### JOB
Copy out the material from the line containing "Image resolution: width=476, height=470." up to and including the line containing "Selinsgrove (305, 334)", reproducing each line word for word.

### THE INPUT
-- Start --
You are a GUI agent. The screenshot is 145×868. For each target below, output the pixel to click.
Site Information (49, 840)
-- End --
-- Start --
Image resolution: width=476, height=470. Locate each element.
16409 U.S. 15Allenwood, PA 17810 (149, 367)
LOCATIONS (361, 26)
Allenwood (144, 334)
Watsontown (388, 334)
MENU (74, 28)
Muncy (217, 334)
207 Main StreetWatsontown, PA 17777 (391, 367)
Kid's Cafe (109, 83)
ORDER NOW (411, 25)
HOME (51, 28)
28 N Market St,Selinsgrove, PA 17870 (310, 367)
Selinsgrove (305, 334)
-- End --
-- Start --
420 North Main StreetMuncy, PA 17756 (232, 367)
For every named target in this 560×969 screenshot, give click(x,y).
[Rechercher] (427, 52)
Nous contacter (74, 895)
-- End --
### TASK SOLUTION
Image resolution: width=476, height=470. Locate each element.
16409 U.S. 15Allenwood, PA 17810 (149, 367)
LOCATIONS (361, 26)
Allenwood (144, 334)
Watsontown (388, 334)
MENU (74, 28)
Muncy (217, 334)
207 Main StreetWatsontown, PA 17777 (391, 367)
Kid's Cafe (109, 83)
ORDER NOW (411, 25)
HOME (51, 28)
28 N Market St,Selinsgrove, PA 17870 (310, 367)
Selinsgrove (305, 334)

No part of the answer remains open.